Abstract: Coping Power in the City: A Culture- and Context-Relevant Adaptation of an Evidenced-Based Intervention in Baltimore City High Schools (Society for Prevention Research 25th Annual Meeting)

345 Coping Power in the City: A Culture- and Context-Relevant Adaptation of an Evidenced-Based Intervention in Baltimore City High Schools

Schedule:
Thursday, June 1, 2017
Congressional D (Hyatt Regency Washington, Washington, DC)
* noted as presenting author
Duane E. Thomas, PhD, Clinical Psychologist, Sheppard Pratt Health System, Towson, MD
Andrea Xisto, JD, Graduate Student, University of Virginia, Charlottesville, VA
Christian Rogers, HS, Undergraduate Student, University of Virginia, Charlottesville, VA
Catherine Bradshaw, PhD, Professor and Associate Dean for Research & Faculty Development, University of Virginia, Charlottesville, VA
John Lochman, Ph.D., Professor and Doddridge Saxon Chair in Clinical Psychology, University of Alabama at Tuscaloosa, Tuscaloosa, AL
Introduction: Exposure to violence has been shown to interact in complex ways with the general challenges of adolescence to increase the risk for serious conduct problems, school drop-out, and mental health problems for urban youth, especially low-income, African American and Hispanic males (Thomas et al., 2011). These concerns are compounded in Baltimore City Public Schools (BCPS), an urban school district with a high concentration of students exposed to violence and challenges related to elevated tensions between youth and police and an unprecedented surge in homicides in the neighborhoods where participating schools were located.

Method: A comprehensive process was carried out to adapt Coping Power (Lochman & Wells, 2002), an evidenced-based, multi-component indicated preventive intervention, to enhance the cultural and contextual relevance, utility, and effectiveness with students in 10 high schools in BCPS. This involved iterative modifications to ensure fidelity, based on qualitative interviews, direct observations, consultation with the developer, researchers, and practitioners of Coping Power and a small-scale pilot of key adaptations of the intervention model in two schools in BCPS.

Results: Steps were undertaken to ensure adequate cultural and contextual adaptations of the intervention, with respect to skill-building and new components for youth, parents, teachers, and school police officers.
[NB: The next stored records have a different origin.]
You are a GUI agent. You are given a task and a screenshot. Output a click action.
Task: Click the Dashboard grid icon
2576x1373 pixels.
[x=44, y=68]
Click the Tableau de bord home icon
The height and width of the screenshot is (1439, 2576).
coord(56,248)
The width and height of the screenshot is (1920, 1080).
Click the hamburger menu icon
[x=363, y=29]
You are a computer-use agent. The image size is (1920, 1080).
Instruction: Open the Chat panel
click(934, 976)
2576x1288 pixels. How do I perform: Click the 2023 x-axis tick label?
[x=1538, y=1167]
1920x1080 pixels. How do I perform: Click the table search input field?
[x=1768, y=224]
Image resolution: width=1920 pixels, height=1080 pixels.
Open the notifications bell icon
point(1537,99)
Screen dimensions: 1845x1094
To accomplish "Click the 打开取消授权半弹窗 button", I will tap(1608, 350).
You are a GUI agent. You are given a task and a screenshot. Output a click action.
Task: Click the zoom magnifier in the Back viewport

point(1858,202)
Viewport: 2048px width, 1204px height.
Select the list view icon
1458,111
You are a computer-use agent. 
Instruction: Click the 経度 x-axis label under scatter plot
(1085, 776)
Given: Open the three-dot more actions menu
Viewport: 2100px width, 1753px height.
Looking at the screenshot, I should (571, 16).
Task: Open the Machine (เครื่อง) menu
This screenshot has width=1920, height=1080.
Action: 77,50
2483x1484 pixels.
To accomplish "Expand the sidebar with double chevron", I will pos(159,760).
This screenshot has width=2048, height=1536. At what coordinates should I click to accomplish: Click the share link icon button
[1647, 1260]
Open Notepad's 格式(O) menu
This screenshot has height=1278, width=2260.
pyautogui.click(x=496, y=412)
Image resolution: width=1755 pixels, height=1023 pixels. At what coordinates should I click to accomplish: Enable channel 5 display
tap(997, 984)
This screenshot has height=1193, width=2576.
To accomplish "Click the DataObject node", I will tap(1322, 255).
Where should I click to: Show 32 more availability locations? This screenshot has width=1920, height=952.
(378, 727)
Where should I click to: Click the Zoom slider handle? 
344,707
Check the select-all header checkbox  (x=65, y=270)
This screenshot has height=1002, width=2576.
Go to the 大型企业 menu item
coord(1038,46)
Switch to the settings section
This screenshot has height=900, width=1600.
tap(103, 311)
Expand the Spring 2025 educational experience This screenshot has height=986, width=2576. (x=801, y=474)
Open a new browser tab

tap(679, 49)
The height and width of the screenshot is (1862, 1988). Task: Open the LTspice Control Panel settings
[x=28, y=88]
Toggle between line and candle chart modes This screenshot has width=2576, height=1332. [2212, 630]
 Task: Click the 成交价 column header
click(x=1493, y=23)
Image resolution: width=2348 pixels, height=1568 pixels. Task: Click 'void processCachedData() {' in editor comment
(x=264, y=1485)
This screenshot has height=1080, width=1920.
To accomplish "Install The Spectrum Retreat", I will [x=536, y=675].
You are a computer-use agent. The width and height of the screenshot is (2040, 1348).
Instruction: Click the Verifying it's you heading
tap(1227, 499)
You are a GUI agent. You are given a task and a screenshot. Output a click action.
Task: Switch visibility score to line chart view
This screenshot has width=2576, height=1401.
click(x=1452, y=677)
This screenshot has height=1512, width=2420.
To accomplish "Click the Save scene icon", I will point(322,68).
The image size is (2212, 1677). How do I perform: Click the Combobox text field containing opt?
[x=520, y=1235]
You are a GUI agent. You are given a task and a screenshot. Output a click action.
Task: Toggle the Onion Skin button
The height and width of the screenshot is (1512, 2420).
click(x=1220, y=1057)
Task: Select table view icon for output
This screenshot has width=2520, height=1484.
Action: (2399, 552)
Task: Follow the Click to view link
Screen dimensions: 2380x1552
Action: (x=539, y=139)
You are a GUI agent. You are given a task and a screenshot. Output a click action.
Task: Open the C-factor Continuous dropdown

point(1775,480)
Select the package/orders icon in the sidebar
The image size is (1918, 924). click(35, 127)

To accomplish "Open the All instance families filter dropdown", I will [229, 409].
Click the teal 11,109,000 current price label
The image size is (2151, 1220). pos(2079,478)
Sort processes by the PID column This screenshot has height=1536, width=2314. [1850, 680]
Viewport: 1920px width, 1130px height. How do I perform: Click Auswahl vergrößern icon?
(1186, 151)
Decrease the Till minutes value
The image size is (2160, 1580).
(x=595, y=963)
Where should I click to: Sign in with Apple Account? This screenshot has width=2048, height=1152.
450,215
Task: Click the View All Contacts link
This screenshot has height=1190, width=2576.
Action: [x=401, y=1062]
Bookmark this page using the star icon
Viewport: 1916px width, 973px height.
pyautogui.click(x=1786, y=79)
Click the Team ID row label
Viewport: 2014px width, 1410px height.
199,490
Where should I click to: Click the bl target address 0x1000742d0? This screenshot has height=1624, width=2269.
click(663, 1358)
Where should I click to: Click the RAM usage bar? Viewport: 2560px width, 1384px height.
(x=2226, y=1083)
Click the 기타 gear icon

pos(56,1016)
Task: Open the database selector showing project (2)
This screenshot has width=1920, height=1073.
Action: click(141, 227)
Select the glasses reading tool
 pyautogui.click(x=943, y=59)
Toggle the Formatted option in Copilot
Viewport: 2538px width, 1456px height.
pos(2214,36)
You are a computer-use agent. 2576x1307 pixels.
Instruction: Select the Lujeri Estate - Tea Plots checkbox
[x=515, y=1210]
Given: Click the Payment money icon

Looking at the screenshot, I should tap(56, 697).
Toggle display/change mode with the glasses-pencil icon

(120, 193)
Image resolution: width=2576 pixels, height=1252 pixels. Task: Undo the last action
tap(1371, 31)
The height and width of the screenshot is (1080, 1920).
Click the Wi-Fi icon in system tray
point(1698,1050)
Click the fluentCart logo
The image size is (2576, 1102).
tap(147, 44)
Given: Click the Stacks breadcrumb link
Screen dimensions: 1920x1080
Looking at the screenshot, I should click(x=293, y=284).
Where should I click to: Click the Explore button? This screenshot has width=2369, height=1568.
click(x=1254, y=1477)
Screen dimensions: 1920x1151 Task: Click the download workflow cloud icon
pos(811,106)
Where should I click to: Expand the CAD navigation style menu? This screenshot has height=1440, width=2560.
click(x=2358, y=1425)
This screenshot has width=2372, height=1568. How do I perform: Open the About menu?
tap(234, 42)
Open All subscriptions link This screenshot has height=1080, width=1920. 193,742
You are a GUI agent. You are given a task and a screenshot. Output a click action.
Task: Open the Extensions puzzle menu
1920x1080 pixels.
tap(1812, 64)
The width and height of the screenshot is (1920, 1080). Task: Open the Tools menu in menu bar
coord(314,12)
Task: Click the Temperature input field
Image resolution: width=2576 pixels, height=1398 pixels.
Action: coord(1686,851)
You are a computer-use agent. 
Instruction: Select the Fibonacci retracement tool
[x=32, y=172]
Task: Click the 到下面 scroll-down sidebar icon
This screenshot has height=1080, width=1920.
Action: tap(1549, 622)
Community-Based Participatory Research principles were utilized in the adaptation and pilot-testing stages to ensure a cultural fit with 9th-graders. This included strategies for the engagement of youth, school officials, school police officers and a multi-disciplinary team of academic-based researchers and practitioners working in tandem to: 1) ensure that present applied prevention research efforts were carried out with an appreciation of the particular needs and cultural norms of the local communities being served in mind, 2) recognize inherent assets and strengths within communities and harness these to increase the partnering schools’ own capacity for carrying out interventions to promote school safety and decrease violence among enrolled youth; and 3) yield greater sustainability of effective approaches in urban schools to prevent violence among youth.

Discussion: Implications for best practices to synergize fidelity and adaptation processes to optimally address the strengths and needs of urban school communities will be discussed.